Kini aku yang menangis. “Kenapa bukan aku? Hei, selama ini aku ... aku. Bukan jasad ini. Jasad mati ini tak tahu apa-apa tentang Ibu dan Kakak kita.”

Di sebelahnya, ada Prapti yang juga lirih menangisi. “Maafkan aku. Aku tak punya pilihan. Suamiku tak menghendaki meninggalkan pekerjaannya di Surabaya. Kami tak mungkin bisa tinggal di sini. Bukankah aku harus patuh pada suami?

Bergeser ke samping, ada sosok wanita bersahaja separuh baya. Ia adalah pimpinan di mana jasad ini bekerja. Ia berkata, “Almarhumah sosok yang rajin, tekun dan cekatan. Ia juga dicintai anak-anak. Ia penyayang dan sabar. Beberapa hari ia sibuk mempersiapkan pentas seni perpisahan anak-anak kami kelas 6. Almarhumah juga keliling mengurus segala sesuatunya.”

Bergeser lagi ada sosok lelaki berbadan tegap bermata sayu.
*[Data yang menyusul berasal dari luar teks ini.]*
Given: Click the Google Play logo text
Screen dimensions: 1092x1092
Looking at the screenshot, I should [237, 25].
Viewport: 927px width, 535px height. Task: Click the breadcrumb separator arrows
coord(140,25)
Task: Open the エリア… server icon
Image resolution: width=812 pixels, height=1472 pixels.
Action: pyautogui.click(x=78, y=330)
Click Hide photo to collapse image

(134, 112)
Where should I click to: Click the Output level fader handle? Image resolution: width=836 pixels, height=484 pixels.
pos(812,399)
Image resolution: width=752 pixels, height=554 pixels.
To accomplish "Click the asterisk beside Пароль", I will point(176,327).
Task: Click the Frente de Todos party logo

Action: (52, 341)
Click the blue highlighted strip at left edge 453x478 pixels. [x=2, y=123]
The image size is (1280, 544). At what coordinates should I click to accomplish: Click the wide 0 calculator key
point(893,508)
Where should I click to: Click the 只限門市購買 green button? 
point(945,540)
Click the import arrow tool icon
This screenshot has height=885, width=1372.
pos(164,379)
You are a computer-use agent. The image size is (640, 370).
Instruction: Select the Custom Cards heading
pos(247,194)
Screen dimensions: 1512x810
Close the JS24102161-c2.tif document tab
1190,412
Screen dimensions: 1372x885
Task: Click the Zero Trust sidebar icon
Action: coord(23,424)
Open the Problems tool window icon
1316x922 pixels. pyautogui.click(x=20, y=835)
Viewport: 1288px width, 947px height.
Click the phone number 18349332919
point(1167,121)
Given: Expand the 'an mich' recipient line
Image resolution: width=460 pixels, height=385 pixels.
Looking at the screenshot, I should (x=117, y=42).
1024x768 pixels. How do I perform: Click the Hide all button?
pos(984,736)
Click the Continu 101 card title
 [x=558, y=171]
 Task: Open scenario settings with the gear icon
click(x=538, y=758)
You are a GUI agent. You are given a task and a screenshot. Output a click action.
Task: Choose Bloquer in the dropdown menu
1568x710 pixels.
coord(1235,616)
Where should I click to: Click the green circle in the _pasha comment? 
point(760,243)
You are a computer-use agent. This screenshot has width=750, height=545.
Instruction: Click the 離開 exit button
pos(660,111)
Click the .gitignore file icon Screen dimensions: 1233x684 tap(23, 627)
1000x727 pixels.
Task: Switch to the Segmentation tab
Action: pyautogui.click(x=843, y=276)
Aku mengenalnya juga. Ia berkata, “Almarhumah selalu totalitas setiap ada kegiatan di pengajian. Lebih-lebih di grup banjari kami sebagai vokalis inti. Beberapa hari ia sibuk mempersiapkan lomba tingkat propinsi, dan alhamdulillah menang kemarin. Padahal bulan depan kami harus menghadiri babak final tingkat nasional mewakili Jawa Timur.

Ada lelaki paruh baya. Ia ketua komunitas UMKM kota ini. Ia juga memberikan pendapat, “Almarhumah sangat ramah, suka sekali menolong sesama anggota. Semua dia anggap sebagai saudara. Keramahannya membuat kami amat sangat kehilangan.”

Masih ada manusia-manusia lain di rumah ini yang aku kenali. Mereka selalu berkata bahwa almarhumah adalah orang baik, pantang menyerah, tulus, dan pekerja keras. Sungguh mereka kehilangan sosok jenasah yang terbujur kaku berbungkus kain kafan ini. Mereka semua mendoakan almarhumah semoga husnul khotimah dan diterima seluruh amal perbuatan selama masih hidup dan diberikan kebagiaan di jannah. Aku tersenyum mendengarnya. Aku tak jadi kesal. Aku dari tadi berkeliling dari depan hingga ke depan rumah lagi, tak ada yang mengatakan hal buruk tentang jenasah ini.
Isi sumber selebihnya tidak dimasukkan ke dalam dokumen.